◆ **Work order**
Pictures stay out of the copy. Everything else in the records must be repeated exactly.

═══

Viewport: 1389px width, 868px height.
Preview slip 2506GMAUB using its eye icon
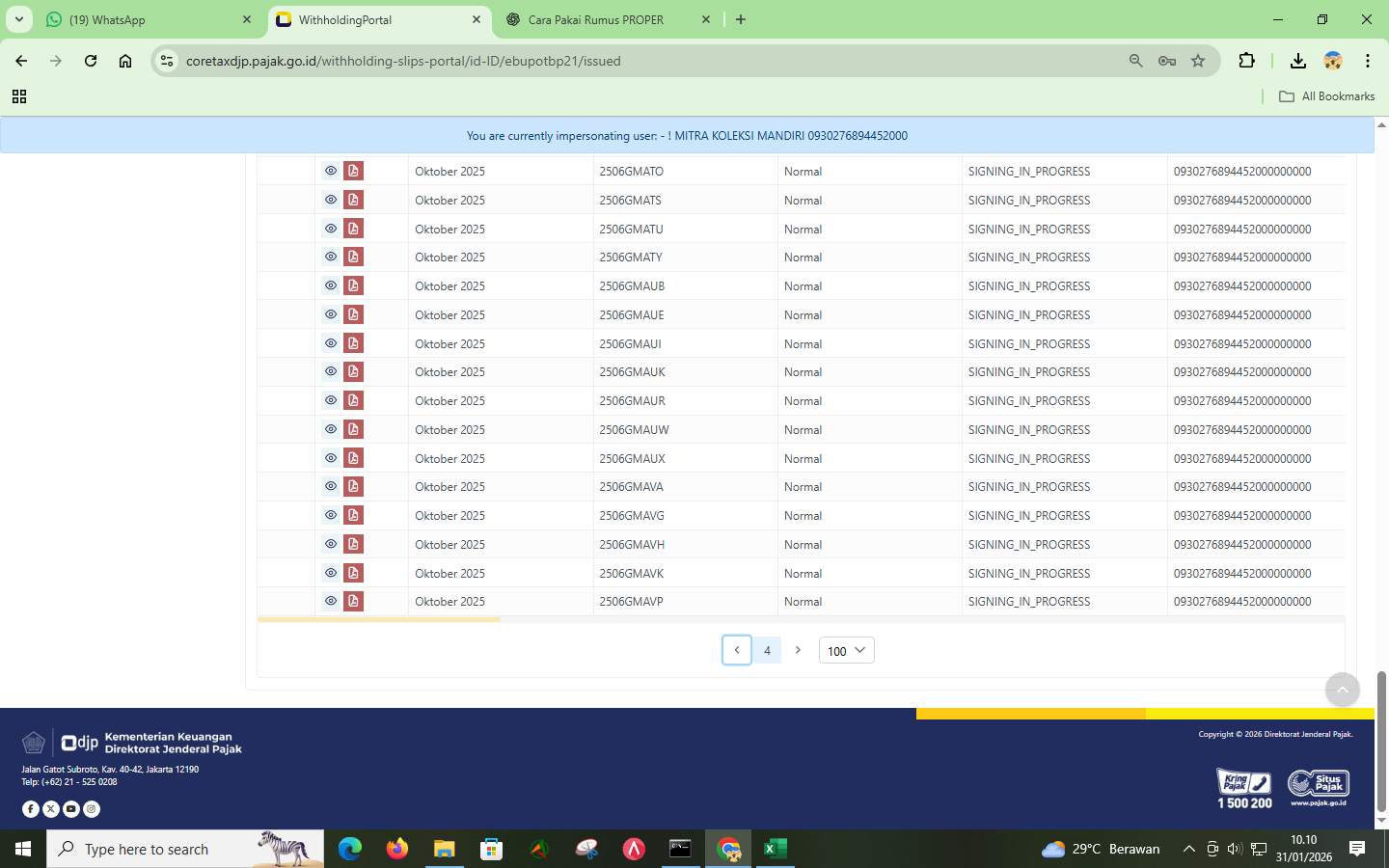330,285
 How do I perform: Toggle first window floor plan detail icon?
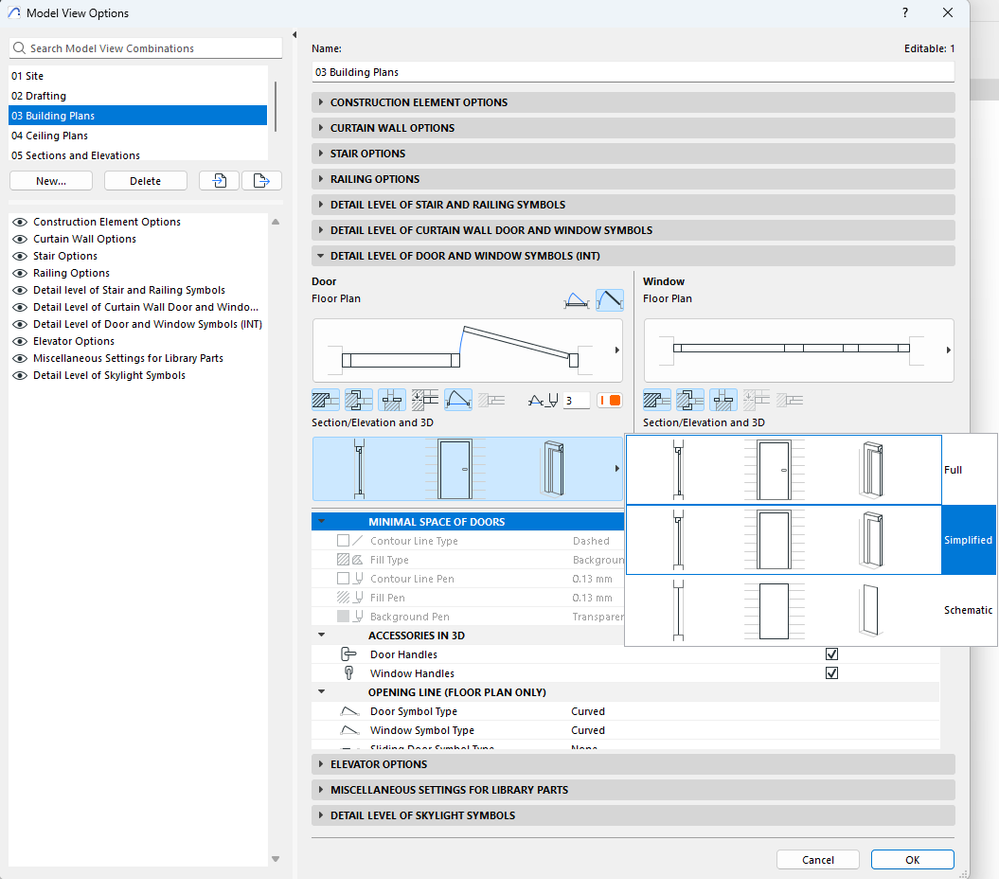click(x=656, y=400)
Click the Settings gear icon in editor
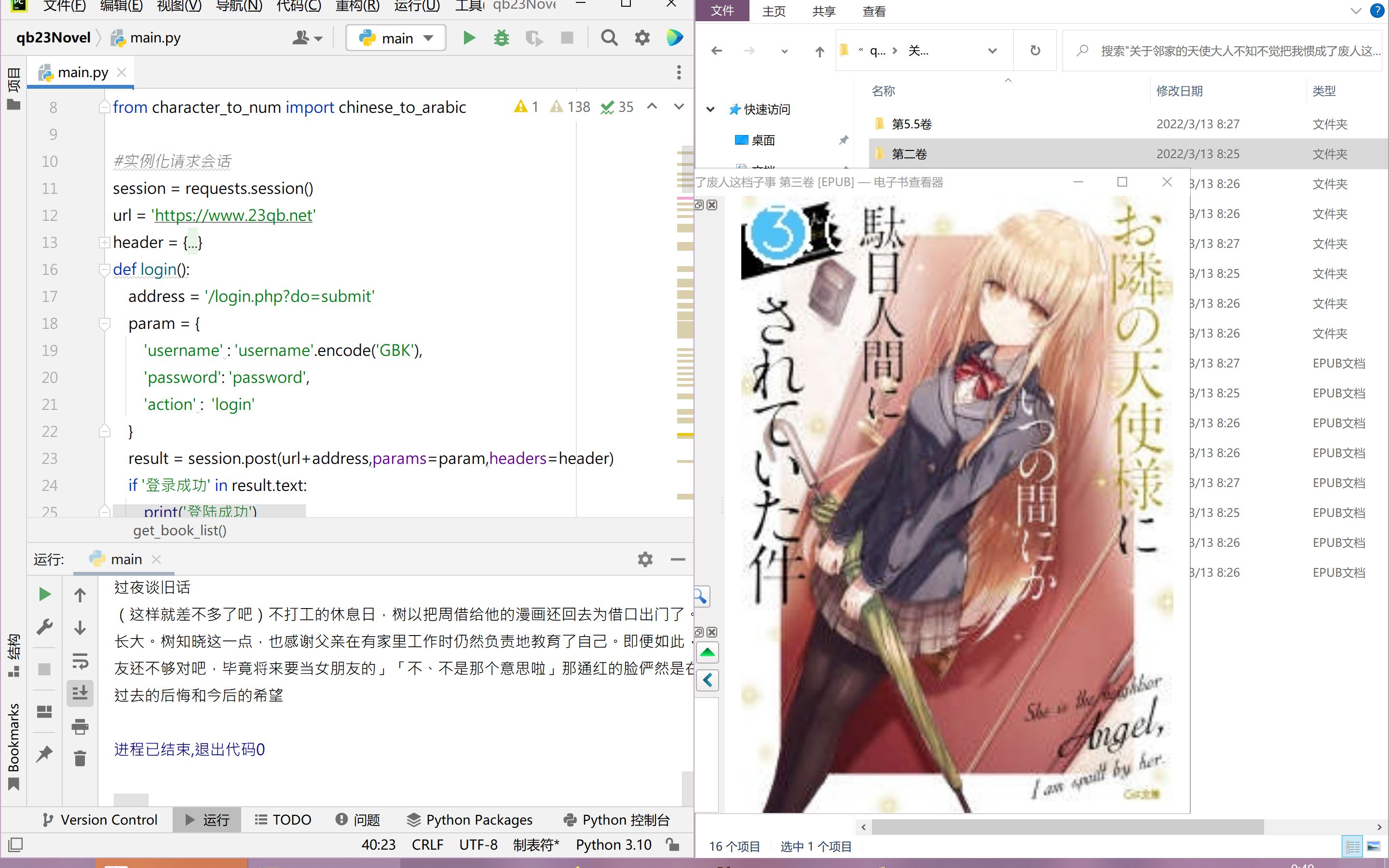This screenshot has height=868, width=1389. click(x=642, y=37)
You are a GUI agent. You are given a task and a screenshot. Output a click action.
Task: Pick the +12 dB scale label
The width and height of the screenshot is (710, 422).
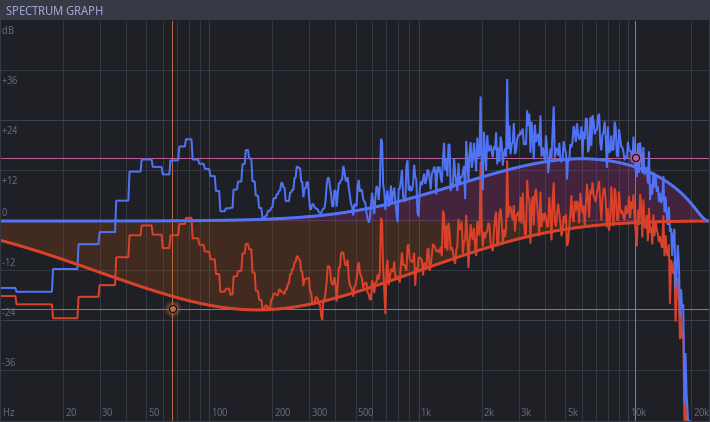tap(10, 180)
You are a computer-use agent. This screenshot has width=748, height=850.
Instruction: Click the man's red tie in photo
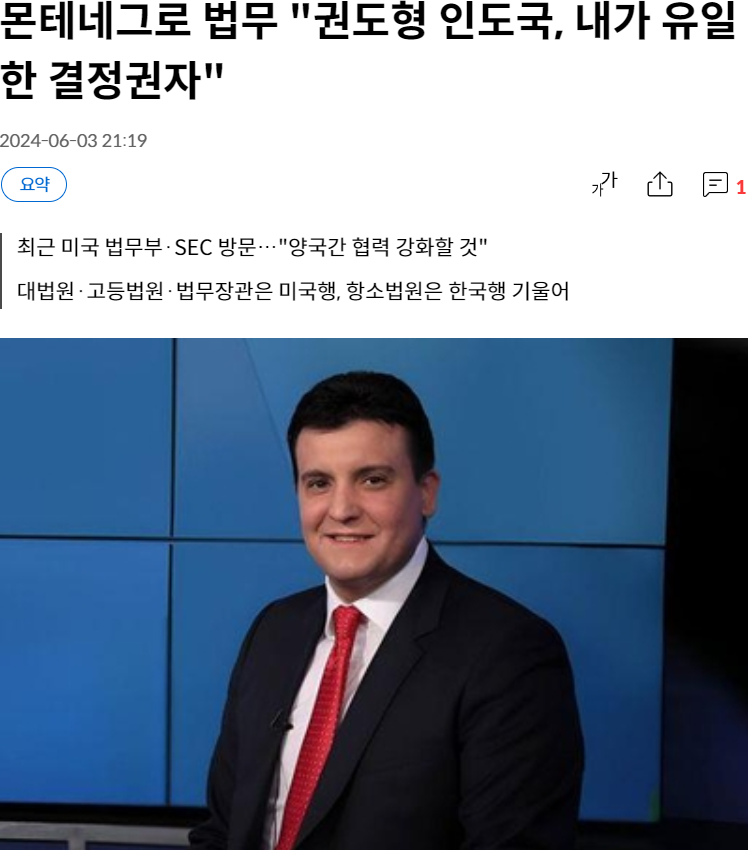321,726
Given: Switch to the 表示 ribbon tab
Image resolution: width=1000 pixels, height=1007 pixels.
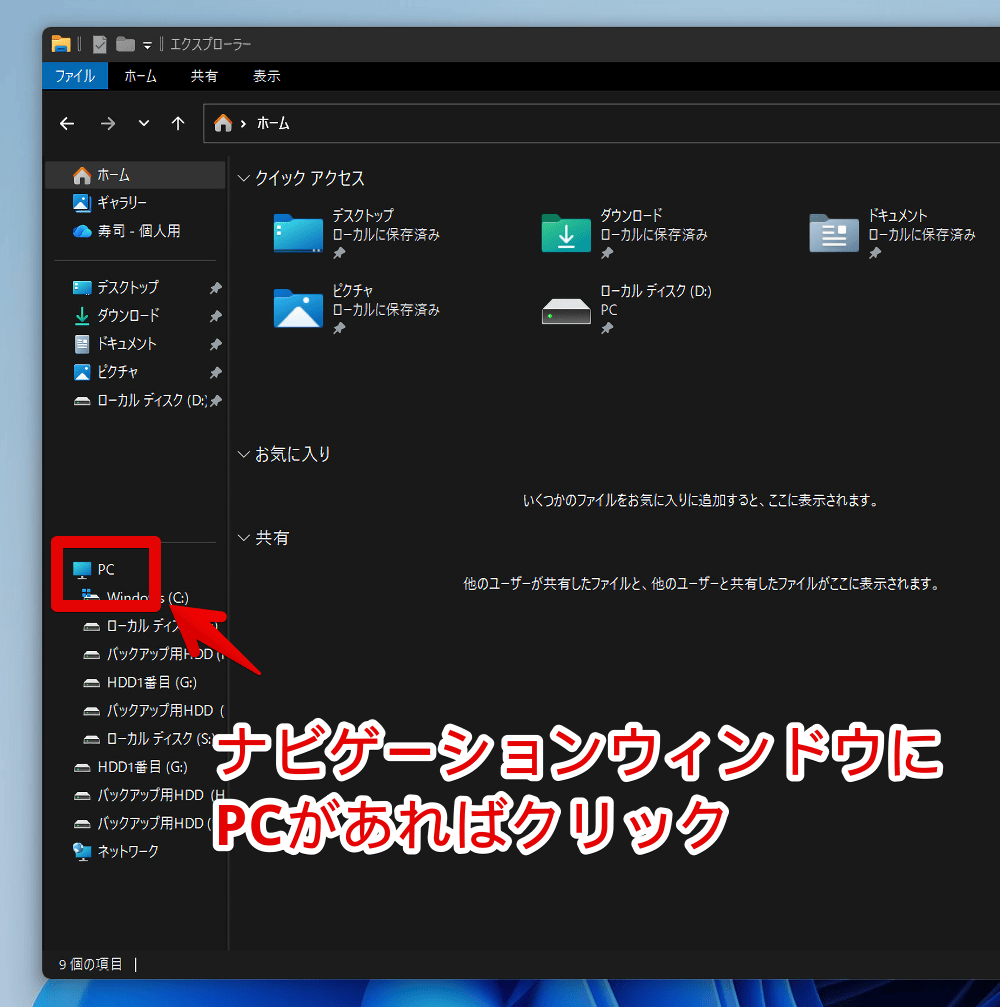Looking at the screenshot, I should pyautogui.click(x=266, y=76).
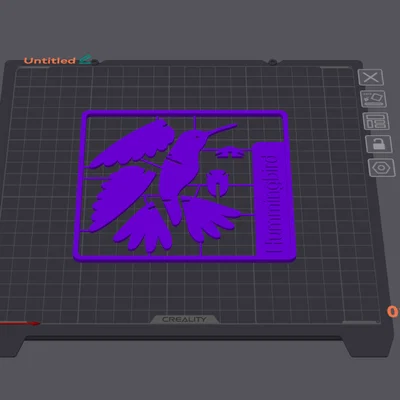Toggle the plate lock padlock icon
Viewport: 400px width, 400px height.
pos(379,144)
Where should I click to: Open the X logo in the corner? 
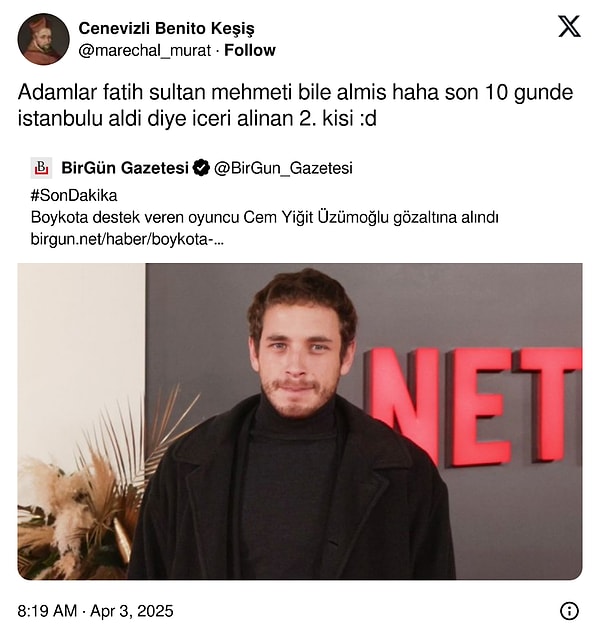tap(569, 27)
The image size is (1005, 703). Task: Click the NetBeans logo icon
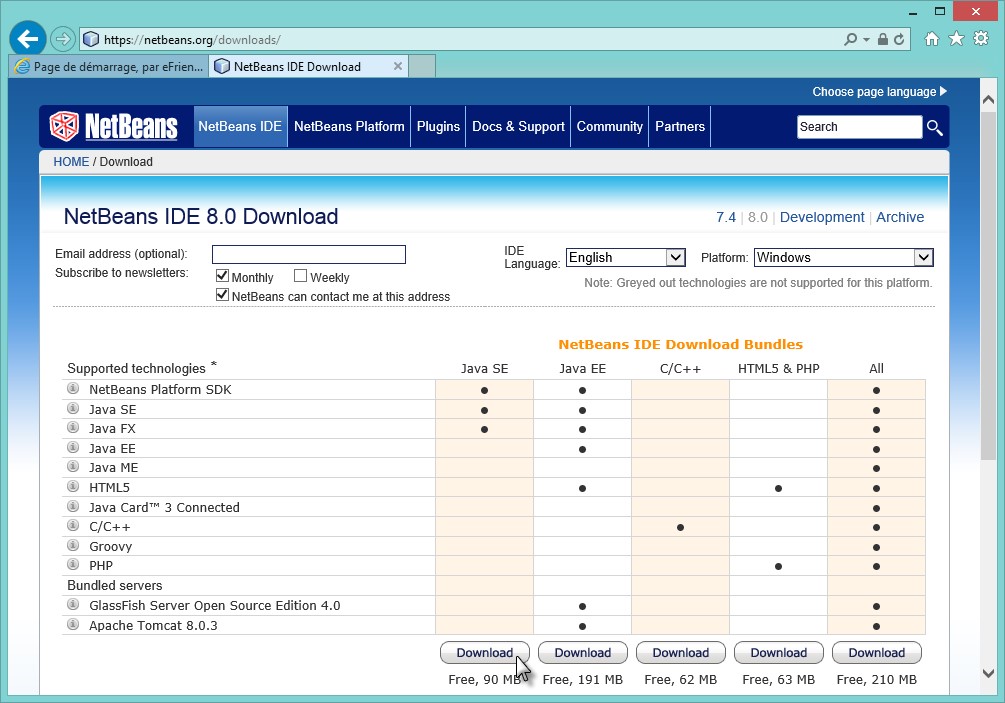click(65, 127)
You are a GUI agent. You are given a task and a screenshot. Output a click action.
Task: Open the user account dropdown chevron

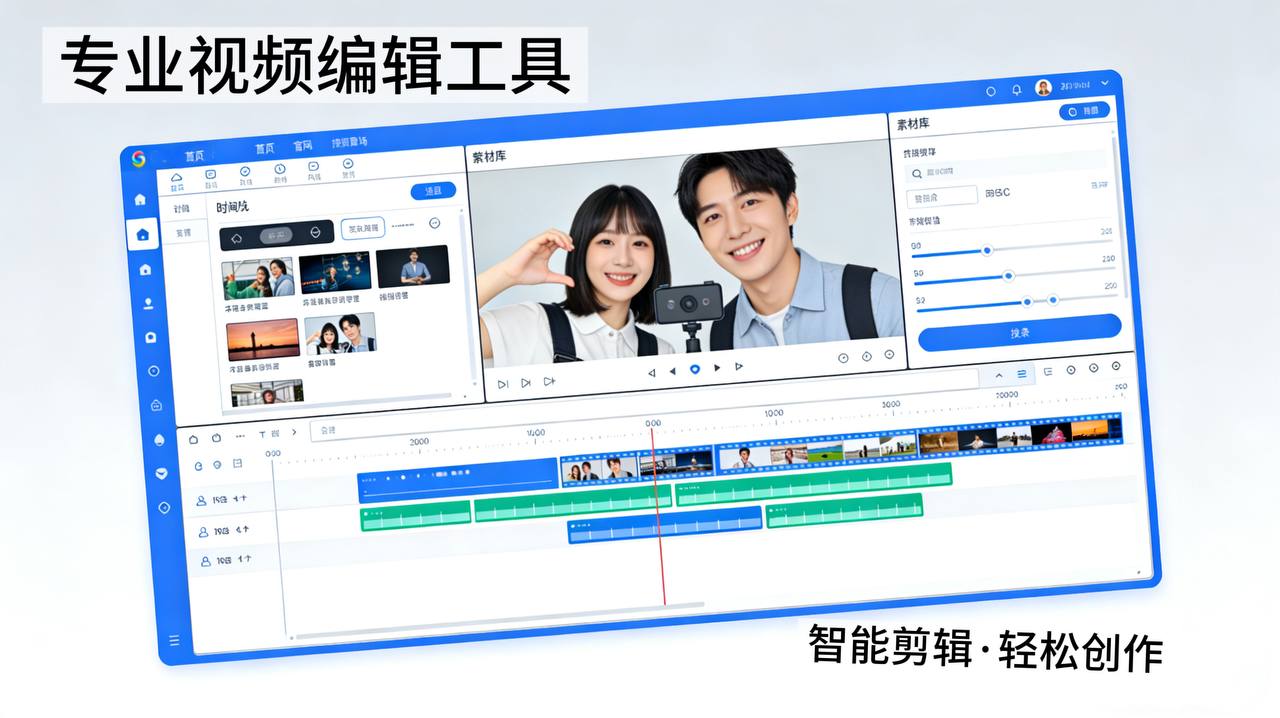[x=1105, y=83]
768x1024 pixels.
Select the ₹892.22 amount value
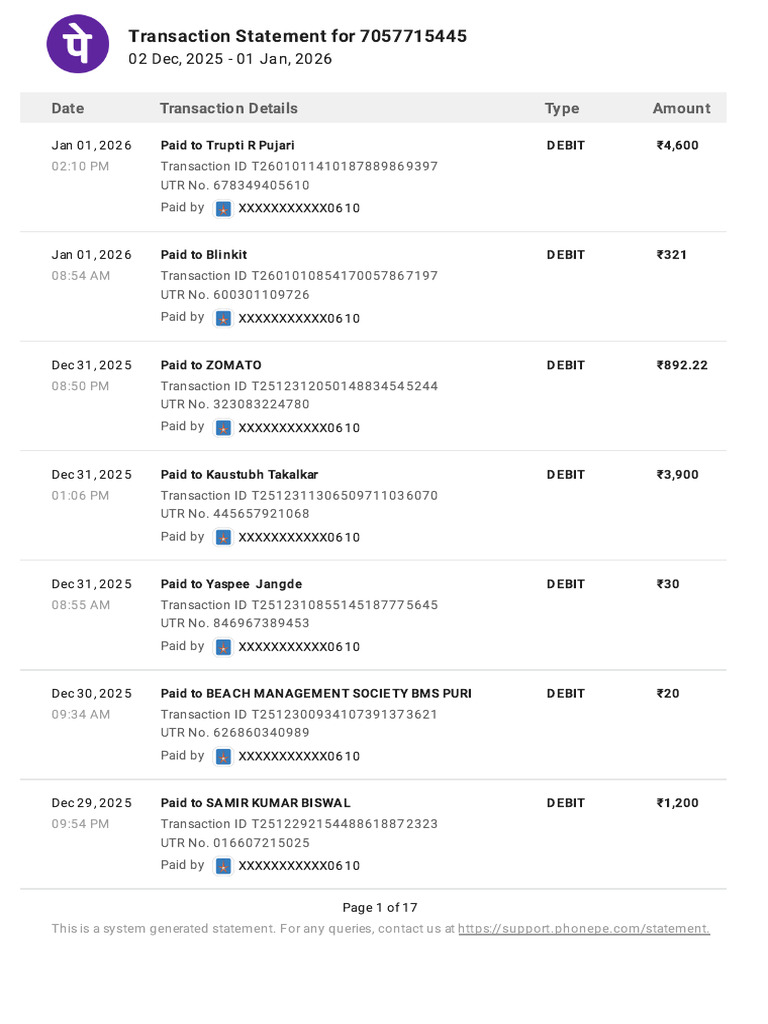[x=682, y=365]
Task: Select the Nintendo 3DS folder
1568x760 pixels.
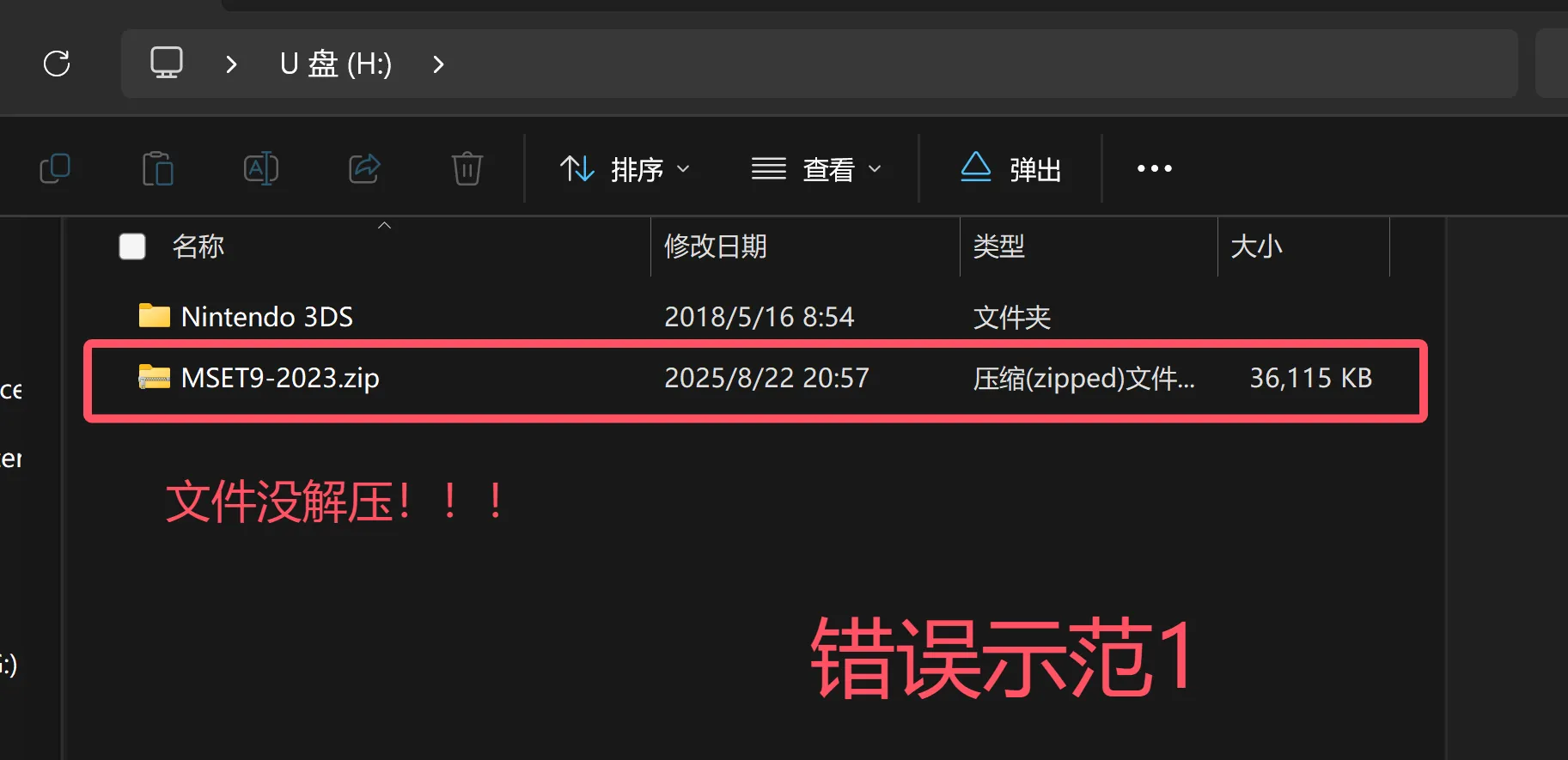Action: coord(266,317)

═══

◆ **Task response**
Viewport: 1389px width, 868px height.
Preview slip 2506GMAUB using its eye icon
330,285
 How do I perform: Toggle first window floor plan detail icon?
click(x=656, y=400)
Click the Settings gear icon in editor
This screenshot has height=868, width=1389. click(x=642, y=37)
You are a GUI agent. You are given a task and a screenshot. Output a click action.
Task: Pick the +12 dB scale label
The width and height of the screenshot is (710, 422).
tap(10, 180)
You are a computer-use agent. This screenshot has width=748, height=850.
Instruction: Click the man's red tie in photo
321,726
Given: Switch to the 表示 ribbon tab
Image resolution: width=1000 pixels, height=1007 pixels.
Looking at the screenshot, I should pyautogui.click(x=266, y=76).
Toggle the plate lock padlock icon
Viewport: 400px width, 400px height.
pos(379,144)
Where should I click to: Open the X logo in the corner? 
tap(569, 27)
The image size is (1005, 703). Task: Click the NetBeans logo icon
click(65, 127)
You are a GUI agent. You are given a task and a screenshot. Output a click action.
Task: Open the user account dropdown chevron

[x=1105, y=83]
768x1024 pixels.
Select the ₹892.22 amount value
[x=682, y=365]
Task: Select the Nintendo 3DS folder
1568x760 pixels.
Action: coord(266,317)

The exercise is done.